▶ [PROBLEM TO WORK ON]
Using the records that appear below, write out exactly the lines from the one with "Image resolution: width=1568 pixels, height=705" through the one with "Open the display", keeping both end lines.

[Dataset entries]
== Segment start ==

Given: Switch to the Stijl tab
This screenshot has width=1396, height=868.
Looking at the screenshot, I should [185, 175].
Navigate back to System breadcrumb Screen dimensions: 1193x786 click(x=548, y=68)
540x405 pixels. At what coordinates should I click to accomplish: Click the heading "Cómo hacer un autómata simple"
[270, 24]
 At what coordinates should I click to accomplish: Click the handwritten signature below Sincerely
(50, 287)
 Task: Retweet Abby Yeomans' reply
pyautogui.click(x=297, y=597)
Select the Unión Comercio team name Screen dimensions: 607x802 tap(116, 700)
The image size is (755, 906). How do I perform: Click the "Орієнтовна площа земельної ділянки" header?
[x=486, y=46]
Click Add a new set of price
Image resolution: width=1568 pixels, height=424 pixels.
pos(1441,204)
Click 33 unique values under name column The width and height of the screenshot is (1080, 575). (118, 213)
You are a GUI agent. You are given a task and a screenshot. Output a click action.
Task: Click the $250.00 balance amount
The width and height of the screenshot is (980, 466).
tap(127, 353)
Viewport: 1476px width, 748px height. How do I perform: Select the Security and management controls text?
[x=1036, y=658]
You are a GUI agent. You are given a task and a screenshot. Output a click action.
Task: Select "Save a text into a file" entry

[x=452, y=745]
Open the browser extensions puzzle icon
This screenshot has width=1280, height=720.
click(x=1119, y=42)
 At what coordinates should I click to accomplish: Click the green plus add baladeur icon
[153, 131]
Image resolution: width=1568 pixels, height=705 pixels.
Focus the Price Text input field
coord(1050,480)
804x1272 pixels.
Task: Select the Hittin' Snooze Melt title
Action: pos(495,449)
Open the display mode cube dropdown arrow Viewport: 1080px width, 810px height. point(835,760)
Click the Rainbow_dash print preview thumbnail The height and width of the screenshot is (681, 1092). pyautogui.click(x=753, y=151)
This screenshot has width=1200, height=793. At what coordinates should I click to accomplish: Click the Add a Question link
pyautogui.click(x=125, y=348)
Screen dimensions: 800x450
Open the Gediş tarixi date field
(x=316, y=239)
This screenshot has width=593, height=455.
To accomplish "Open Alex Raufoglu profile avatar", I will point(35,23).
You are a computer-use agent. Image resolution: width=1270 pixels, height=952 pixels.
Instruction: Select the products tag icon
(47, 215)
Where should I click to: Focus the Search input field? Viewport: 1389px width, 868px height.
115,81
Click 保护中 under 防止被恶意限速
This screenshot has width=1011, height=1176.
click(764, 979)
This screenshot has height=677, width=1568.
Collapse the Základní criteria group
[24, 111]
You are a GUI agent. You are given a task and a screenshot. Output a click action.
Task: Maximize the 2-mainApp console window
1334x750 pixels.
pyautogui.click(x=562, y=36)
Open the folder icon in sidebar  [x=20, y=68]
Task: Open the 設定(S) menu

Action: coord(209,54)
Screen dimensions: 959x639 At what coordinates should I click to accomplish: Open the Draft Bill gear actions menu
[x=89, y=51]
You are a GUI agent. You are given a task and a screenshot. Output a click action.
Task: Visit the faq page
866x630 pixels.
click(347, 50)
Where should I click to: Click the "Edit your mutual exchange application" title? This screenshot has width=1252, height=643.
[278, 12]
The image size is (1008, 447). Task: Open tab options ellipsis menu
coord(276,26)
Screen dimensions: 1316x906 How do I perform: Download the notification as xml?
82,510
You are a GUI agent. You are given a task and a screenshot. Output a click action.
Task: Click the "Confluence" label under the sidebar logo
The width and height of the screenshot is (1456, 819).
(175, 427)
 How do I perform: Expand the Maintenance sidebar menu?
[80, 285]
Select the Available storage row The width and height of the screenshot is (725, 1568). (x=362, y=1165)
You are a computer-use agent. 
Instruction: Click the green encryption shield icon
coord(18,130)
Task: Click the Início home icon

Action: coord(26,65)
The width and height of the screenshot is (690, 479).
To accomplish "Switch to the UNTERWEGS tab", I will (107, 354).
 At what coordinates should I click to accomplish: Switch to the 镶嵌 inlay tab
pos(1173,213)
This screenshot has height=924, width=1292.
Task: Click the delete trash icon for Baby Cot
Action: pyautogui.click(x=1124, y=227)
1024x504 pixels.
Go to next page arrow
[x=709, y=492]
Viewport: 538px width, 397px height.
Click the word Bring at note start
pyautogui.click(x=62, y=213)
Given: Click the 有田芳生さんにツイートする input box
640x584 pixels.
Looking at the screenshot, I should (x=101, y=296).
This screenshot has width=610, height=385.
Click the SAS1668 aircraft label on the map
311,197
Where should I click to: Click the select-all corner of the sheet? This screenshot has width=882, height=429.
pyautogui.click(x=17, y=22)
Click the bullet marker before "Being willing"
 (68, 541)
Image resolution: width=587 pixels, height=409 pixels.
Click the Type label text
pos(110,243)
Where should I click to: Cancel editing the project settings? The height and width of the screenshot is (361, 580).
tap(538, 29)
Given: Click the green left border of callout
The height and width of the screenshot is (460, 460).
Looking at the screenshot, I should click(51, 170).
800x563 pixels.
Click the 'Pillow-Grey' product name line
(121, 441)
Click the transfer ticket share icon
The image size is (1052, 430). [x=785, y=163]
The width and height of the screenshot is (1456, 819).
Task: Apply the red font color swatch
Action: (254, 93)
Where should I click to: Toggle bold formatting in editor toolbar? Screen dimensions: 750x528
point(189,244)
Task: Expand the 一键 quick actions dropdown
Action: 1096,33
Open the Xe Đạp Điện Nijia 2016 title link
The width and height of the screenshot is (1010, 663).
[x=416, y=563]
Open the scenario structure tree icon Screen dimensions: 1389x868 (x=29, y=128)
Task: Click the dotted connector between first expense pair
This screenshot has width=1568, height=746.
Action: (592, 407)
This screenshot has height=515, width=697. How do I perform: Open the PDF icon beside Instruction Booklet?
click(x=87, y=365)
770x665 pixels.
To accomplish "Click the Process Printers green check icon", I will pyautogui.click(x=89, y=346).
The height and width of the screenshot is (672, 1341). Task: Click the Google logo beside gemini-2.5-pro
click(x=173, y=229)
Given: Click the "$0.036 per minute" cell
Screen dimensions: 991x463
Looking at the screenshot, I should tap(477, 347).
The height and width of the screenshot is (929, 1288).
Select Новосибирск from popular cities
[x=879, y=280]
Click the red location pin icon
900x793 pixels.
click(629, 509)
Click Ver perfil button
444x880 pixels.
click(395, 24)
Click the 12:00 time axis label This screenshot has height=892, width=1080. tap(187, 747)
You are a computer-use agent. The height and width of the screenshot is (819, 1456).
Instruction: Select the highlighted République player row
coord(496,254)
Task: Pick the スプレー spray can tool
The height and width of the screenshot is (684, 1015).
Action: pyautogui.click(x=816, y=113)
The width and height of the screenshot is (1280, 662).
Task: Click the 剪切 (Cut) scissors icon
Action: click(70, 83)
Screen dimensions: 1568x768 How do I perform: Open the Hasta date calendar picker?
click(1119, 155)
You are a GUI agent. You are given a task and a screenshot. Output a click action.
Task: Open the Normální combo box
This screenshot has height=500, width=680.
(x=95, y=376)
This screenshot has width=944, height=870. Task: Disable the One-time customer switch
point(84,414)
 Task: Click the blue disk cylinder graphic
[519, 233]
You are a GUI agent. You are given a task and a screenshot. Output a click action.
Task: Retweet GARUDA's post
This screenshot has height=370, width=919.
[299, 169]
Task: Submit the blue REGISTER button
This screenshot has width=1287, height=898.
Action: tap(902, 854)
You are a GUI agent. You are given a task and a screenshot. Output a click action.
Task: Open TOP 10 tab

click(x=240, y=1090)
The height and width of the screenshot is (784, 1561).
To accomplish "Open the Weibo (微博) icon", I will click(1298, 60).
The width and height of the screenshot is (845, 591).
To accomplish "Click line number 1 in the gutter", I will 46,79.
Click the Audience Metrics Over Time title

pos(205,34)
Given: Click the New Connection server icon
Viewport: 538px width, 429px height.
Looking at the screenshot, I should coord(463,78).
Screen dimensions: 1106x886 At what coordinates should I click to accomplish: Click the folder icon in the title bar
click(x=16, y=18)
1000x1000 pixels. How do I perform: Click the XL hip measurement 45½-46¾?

== Segment end ==

▶ [RESULT FOR THIS EXERCISE]
Image resolution: width=1568 pixels, height=705 pixels.
Focus the Price Text input field
coord(1050,480)
804x1272 pixels.
Task: Select the Hittin' Snooze Melt title
Action: pos(495,449)
Open the display mode cube dropdown arrow Viewport: 1080px width, 810px height. point(835,760)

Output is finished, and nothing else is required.